Apple does not allow the app to use bluetooth while it is closed, which is needed to track contact between users.
“So we’ve agreed to join forces with Google and Apple to bring the best bits of both systems together,” Hancock said at the government’s daily coronavirus press conference.
The U.K.’s app calculates the distance between contacts, which the Apple and Google option does not, Hancock said. So the U.K. will ‘join forces’ with Apple and Google, sharing its progress so far, and adopting the companies’ platform.
Read:This contact tracing app could become the model to save the world from the spread of coronavirus
A contact tracing app uses location data or Bluetooth technology to keep track of contacts between people. If somebody tests positive for coronavirus or reports symptoms, the app will tell their contacts to self-isolate and get tested.
Apple and Google’s decentralized data storage is thought to improve privacy, but offers the government less data to study the spread of the virus.

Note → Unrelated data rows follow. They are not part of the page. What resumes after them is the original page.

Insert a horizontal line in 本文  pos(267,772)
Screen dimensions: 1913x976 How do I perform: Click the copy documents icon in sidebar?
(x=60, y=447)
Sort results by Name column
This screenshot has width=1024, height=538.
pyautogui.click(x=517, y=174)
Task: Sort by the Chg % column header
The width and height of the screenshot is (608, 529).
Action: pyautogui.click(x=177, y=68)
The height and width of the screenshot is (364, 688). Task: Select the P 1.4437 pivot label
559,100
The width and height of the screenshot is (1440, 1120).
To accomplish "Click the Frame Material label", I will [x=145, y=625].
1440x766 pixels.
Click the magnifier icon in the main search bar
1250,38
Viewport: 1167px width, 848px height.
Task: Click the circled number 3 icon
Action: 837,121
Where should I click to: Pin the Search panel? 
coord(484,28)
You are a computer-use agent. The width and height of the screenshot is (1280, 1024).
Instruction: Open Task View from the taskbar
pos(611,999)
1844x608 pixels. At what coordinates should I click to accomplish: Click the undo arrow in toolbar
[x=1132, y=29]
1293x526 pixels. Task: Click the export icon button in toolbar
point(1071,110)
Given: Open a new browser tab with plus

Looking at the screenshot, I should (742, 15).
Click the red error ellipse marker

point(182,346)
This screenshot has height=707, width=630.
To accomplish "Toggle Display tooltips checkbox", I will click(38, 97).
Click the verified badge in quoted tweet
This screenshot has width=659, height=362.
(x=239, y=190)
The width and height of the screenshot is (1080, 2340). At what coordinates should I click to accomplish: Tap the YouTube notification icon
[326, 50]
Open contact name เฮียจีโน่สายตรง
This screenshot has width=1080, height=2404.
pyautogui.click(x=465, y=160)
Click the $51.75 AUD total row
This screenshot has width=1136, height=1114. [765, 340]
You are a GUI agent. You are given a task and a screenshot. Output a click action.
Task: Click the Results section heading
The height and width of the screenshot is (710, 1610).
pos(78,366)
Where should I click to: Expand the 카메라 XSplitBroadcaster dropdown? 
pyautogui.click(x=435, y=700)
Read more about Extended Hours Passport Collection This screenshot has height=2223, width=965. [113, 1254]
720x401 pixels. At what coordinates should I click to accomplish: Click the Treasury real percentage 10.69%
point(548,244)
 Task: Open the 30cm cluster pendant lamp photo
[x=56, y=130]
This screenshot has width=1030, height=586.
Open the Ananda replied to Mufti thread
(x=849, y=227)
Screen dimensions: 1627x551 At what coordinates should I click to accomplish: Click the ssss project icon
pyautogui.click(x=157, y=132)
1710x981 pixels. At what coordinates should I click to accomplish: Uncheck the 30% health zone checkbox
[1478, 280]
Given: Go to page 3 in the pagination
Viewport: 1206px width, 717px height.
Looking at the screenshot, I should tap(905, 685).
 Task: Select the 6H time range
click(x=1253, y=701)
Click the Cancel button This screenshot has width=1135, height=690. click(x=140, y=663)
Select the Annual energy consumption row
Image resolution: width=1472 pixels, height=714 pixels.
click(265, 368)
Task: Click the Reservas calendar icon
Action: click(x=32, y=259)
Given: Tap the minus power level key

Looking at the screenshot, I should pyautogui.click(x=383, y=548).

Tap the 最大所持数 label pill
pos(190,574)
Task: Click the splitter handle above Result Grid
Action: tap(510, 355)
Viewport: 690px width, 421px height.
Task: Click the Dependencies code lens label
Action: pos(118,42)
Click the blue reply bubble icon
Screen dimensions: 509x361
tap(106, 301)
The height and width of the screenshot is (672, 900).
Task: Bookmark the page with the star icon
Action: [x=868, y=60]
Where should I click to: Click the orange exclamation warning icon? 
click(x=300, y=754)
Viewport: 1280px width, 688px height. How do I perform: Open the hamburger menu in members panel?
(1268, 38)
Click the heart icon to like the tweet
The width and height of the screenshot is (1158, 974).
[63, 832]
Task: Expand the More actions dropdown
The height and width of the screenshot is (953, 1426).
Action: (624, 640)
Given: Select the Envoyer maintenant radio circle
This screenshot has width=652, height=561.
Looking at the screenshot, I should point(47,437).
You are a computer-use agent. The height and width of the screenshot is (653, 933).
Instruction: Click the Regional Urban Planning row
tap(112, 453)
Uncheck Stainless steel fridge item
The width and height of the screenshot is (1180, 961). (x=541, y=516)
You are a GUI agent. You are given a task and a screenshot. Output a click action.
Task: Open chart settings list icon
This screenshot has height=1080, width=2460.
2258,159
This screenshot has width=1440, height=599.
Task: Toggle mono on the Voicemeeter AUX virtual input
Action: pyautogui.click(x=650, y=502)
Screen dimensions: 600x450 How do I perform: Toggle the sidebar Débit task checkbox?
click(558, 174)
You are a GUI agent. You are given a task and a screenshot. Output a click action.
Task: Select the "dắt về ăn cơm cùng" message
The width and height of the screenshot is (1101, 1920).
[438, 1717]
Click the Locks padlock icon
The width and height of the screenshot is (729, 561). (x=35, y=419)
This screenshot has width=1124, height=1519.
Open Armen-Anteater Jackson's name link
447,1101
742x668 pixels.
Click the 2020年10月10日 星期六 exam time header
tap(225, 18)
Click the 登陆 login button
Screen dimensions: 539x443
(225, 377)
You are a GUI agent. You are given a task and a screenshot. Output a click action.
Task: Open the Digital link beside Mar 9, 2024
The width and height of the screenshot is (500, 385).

“We will now be taking forward a solution that brings together the work on our app and the Google/Apple solution,” the department for health and social care said in a statement on Thursday.
Only three U.S. states will adopt Apple and Google’s model, 16 states won’t use contact-tracing apps at all, 19 said they were considering an app but had not decided and 11 were unclear, according to a June survey by Business Insider, suggesting a lack of enthusiasm for the technology.
Apple and Alphabet-owned Google’s app framework stores users’ data on their phones, while the U.K.’s app, which had been developed by the technology arm of the country’s health service, would have kept data in a central database.
The U.K. had been testing its app on an island off its south coast, the Isle of Wight, since May and it was expected to rollout across the country in June as part of what ministers called a ‘world-beating’ test and trace program.
Meanwhile, the government has been manually tracing the contacts of people with coronavirus and between June 4 and June 10, it said 40,690 people were contacted by the health service and asked to self-isolate.
The health secretary did not say when the new app would be ready, saying: “We’re not going to put a date on the time frame. Because I’m absolutely determined that whilst this technology can help, it’s got to be working effectively.”
Google and the NHS were contacted for comment.